* Passage to read *
◆ ◆ ◆ ◆ ◆ ◆ ◆

The owner of the ticket should change from person to person, depending on the progress through the workflow. I am not a fan of assigning the ticket to a group of people, as this often leads to confusion as to who should pick up the ticket. For now I would like to see group leaders, such as the Task leaders for QC verification (TSA2.3, Carlos Fernandez), and the Task Leader for SR (TSA1.3, Mario David) as standing assignees who then delegate the work appropriately, and collect and consolidate the reports (see other custom fields, and workflow comments).
MDavid Agree, and that is what I thought initially.
I would like a list of watchers added to the tickets to ensure proper monitoring. Again, I think the task leaders for QC verification and SR are mandatory watchers, as well as the task leader for repository management (TSA2.4, Kostas). I also would want the members of said tasks (TSA2.4 and TSA2.3 in particular) as watchers. The activity leader for SA2 (currently me, Michel) should be a mandatory watcher as well.
I am thinking of the task leader of TSA2.5, Michael, to also watch this queue as to give the DMSU a forecast on what is in the current pipeline of patches that may be rolled out into production.
I also would like to include the group of early adopters in SR to be watchers, to get their heads up for what's going on. But that needs more discussion that perhaps Mario David may lead.
MDavid early-adopters-XXX should be notified when the status passes to -> "StageRollout". Since watchers are individuals, I think we will need some field that when set (somehow) triggers a notification mail to the respective mlist, now maybe a tricky part is then that only the ones accepting the staged rollout will be included as watchers.
Associated Major Release OR Associated Software
Provides the association of the given release, with a higher level "object" (i.e. "Major release" or even a "Software"). This object should be characterized by a set of static/agreed attributes.
For example, the location on the production repository, where each release associated with an "object" should be populated.

◆ ◆ ◆ ◆ ◆ ◆ ◆

* Input data *
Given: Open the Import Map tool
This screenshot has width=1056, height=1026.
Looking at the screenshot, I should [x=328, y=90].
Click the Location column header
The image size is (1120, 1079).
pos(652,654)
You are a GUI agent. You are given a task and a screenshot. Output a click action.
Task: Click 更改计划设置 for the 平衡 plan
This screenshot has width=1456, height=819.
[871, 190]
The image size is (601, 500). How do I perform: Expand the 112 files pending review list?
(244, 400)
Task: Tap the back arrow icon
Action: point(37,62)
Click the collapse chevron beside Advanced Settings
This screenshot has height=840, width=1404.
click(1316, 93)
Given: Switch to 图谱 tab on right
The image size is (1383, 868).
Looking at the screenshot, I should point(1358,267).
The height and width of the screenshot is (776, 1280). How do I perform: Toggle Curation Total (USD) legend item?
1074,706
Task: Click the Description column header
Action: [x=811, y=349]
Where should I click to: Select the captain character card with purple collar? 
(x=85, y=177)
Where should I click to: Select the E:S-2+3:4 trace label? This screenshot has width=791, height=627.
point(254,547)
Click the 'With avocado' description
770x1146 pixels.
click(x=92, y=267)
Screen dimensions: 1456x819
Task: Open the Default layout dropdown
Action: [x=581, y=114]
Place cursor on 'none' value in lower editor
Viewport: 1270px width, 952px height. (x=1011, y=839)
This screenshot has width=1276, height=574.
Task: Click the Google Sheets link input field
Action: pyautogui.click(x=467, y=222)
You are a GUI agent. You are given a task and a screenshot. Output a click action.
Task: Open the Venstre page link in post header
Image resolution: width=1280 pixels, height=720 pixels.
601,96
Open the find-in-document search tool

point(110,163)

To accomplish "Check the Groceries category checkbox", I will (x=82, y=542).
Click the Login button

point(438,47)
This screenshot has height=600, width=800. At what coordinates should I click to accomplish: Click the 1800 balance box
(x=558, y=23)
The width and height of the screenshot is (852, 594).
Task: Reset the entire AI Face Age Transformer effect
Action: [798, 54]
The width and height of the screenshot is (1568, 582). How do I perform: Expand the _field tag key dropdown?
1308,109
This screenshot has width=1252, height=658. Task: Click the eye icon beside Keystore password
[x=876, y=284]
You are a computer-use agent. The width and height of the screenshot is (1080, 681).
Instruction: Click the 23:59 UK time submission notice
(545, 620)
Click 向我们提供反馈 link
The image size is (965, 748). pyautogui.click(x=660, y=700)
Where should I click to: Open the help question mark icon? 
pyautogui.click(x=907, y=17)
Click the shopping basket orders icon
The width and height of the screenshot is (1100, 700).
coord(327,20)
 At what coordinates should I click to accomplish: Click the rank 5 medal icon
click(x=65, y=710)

◆ ◆ ◆ ◆ ◆ ◆ ◆

* Prompt 1 *
Can you return the records, unchanged, in the stretch from the line containing "The width and height of the screenshot is (1568, 582)." through the last line of the records?
* Prompt 2 *
Can you resume the discussion of the release-tracking ticket workflow right after its last sentence?
The records bear no relation to the text.

* Reply 1 *
The width and height of the screenshot is (1568, 582). How do I perform: Expand the _field tag key dropdown?
1308,109
This screenshot has width=1252, height=658. Task: Click the eye icon beside Keystore password
[x=876, y=284]
You are a computer-use agent. The width and height of the screenshot is (1080, 681).
Instruction: Click the 23:59 UK time submission notice
(545, 620)
Click 向我们提供反馈 link
The image size is (965, 748). pyautogui.click(x=660, y=700)
Where should I click to: Open the help question mark icon? 
pyautogui.click(x=907, y=17)
Click the shopping basket orders icon
The width and height of the screenshot is (1100, 700).
coord(327,20)
 At what coordinates should I click to accomplish: Click the rank 5 medal icon
click(x=65, y=710)

* Reply 2 *
One more (more pragmatic) example: Since the release ca-policy-egi-core-1.37-1 it is associated with the ca-1.0 major release, then the ca-policy-egi-core-1.37-1 should be populated at http://repository.egi.eu/sw/production/CAs/.
[From my point of view, these (they are more than one) kind of attributes, should be decided within the EGI and agreed (maybe) with the provider. They should be at a major release level (or at least at a software level) and they should be updated, for example on a major release sequence]
RollOutProgress has the following States
- Unverified (Initial Value): RT Notifies Repo and QCVFY
- InVerification: QCVFY performs verification, not Action from RT,REPO
- WaitingForResponse: Waiting For response from TP, not Action from RT,REPO
- StageRollOut: RT Notifies Repo, SR Team
- Deferred: Special State used by the Repo to signal that there is another release in SR
- Rejected: RT Notifies Repo, TP With Outcome for the Reason
- Production: RT: RT Notifies Repo,TP,SA1 Release Manager
- Failed: Special State used by the Repo to signal that there is a failure.
Two New States to be added. Both will work exactly as Rejected but recorded with different semantics as follows.
- Ignored - the submitted target does not match the UMD supported targets.
- Not published - the product passed the EGI provisioning process but was for the given reason not published.
Note: When ignoring, rejecting, or not publishing a product, the RT ticket has to be resolved.
This images Describes the Repo View of the above State Diagram with more detail
After testing of the notification mechanisms we (Marios and me) have realized that we are not completely sure who should be notified when during the ticket lifespan. Current implementation follows our discussions during December. Respective groups are added as ticket CCs when the Repo returns CommunicationStatus equal to OK and the RolloutProgress is as depicted in the table below. Note that the sw-rel-admin is always notified as AdminCcs of all changes for the tickets in the sw-rel queue.
|RolloutProgress||Groups to be notified|
|Waiting for response|
The notification mechanism works nicely. However, we have realized that the table above is probably not sufficient and we might want to have a full matrix of RolloutProgress states and groups to be notified. That would be probably implemented by purging the CCs on each CommunicationStatus == OK && RolloutProgress change and adding the groups from scratch, but this is not a big deal from the imlpementation point of view.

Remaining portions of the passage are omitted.